Chirurgien des armées pendant la guerre d’Indochine, Jean Valnet (1920-1995) utilise avec succès sur les blessés des essences aromatiques aux vertus cicatrisantes. A son retour, il poursuit ses recherches sur les huiles essentielles et détermine de manière scientifique leur pouvoir thérapeutique. Il soigne par la phyto-aromathérapie remettant à l’honneur les traitements naturels.
Dès les années 50, il dénonce la débauche d’antibiotiques et s’inquiète du tout chimique qu’il juge dangereux pour la terre et les hommes. Il voit la culture biologique comme « la seule solution d’avenir, source de santé et de vie, scientifiquement étayée, et de ce fait l’une des alliées incomparable du médecin »1. Il affirme également que « la Nature reste encore, et sans doute pour longtemps, le plus perfectionné de tous les grands laboratoires du Monde »2. Il codifie ainsi les propriétés des plantes et essences, définit les indications et les posologies. Il étudie plus particulièrement les vertus anti-infectieuses des huiles essentielles. Il met également en garde contre une utilisation incontrôlée ou fantaisiste des huiles essentielles car leur action « apparaît réelle, générale et puissante »3.
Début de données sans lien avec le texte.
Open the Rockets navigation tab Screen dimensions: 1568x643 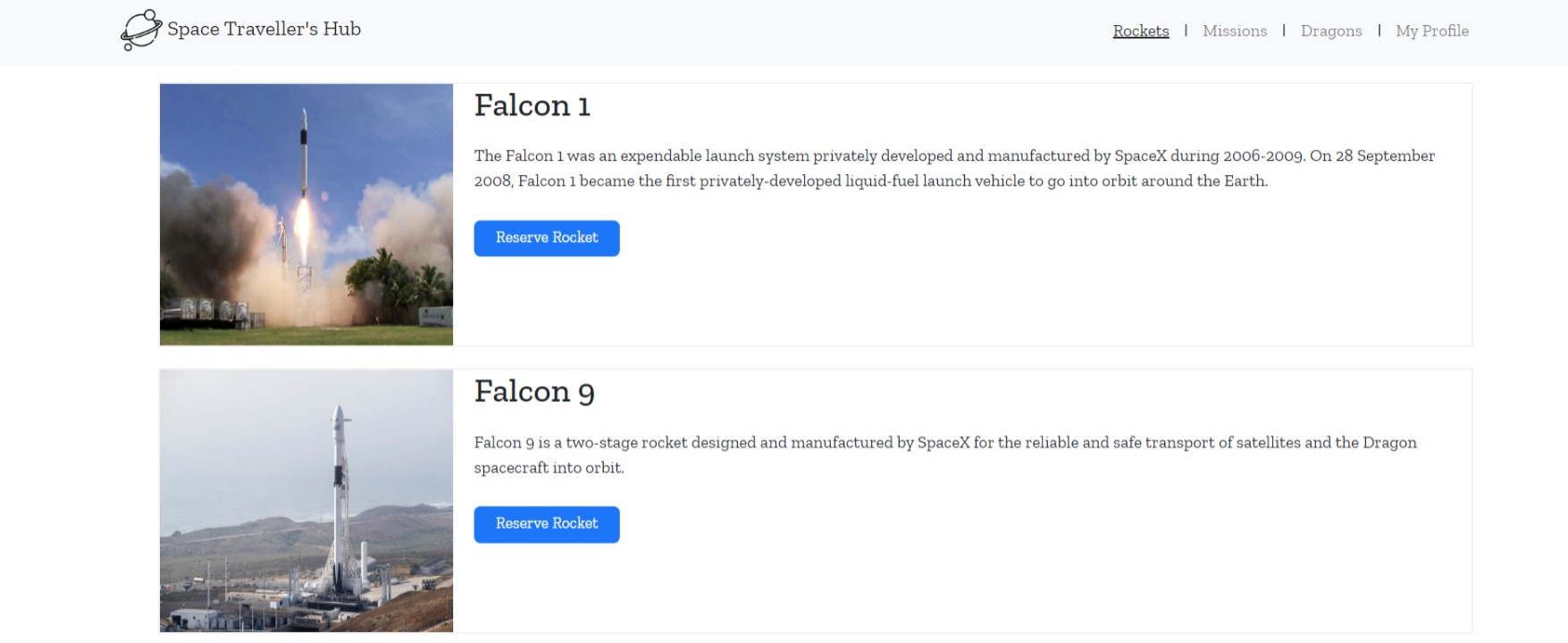[1141, 31]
Après avoir reçu de nombreuses décorations pour ses actions médicales et militaires, il quitte l’armée et ouvre un cabinet à Paris où il reçoit ses patients. Il élabore des mélanges aux huiles essentielles destinés d’abord à améliorer leur bien-être. D’ailleurs,au moment de pousser la porte du cabinet, les malades étaient agréablement accueillis par les arômes des huiles essentielles. Il crée neuf préparations – simples à utiliser car déjà prêtes à l’emploi – pour protéger et résoudre les petits maux du quotidien. Pendant près de trente ans, il pratique une médecine de terrain et prescrit en traitement de fond la phyto-aromathérapie associée à une alimentation biologique et une hygiène de vie saine (il insiste sur les vertus du repos, de la relaxation, du sport, de la prière et l’importance d’éviter la pollution et les sentiments « négatifs »).
En 1964, il écrit un premier livre « Aromathérapie, se soigner par les essences de plantes », régulièrement réactualisé. Dès 1976, il organise un Congrès international de phyto-aromathérapie annuel. Il prédit en 1984, que « l’aromathérapie reprendra, pour le grand bien de tous et celui des finances, la place qui lui a été pour un temps retirée partiellement par le mirage de la chimie »4 et assure que l’Aromathérapie et la Phytothérapie sont « capables de résultats qu’aucune thérapeutique moderne ne saurait obtenir »5.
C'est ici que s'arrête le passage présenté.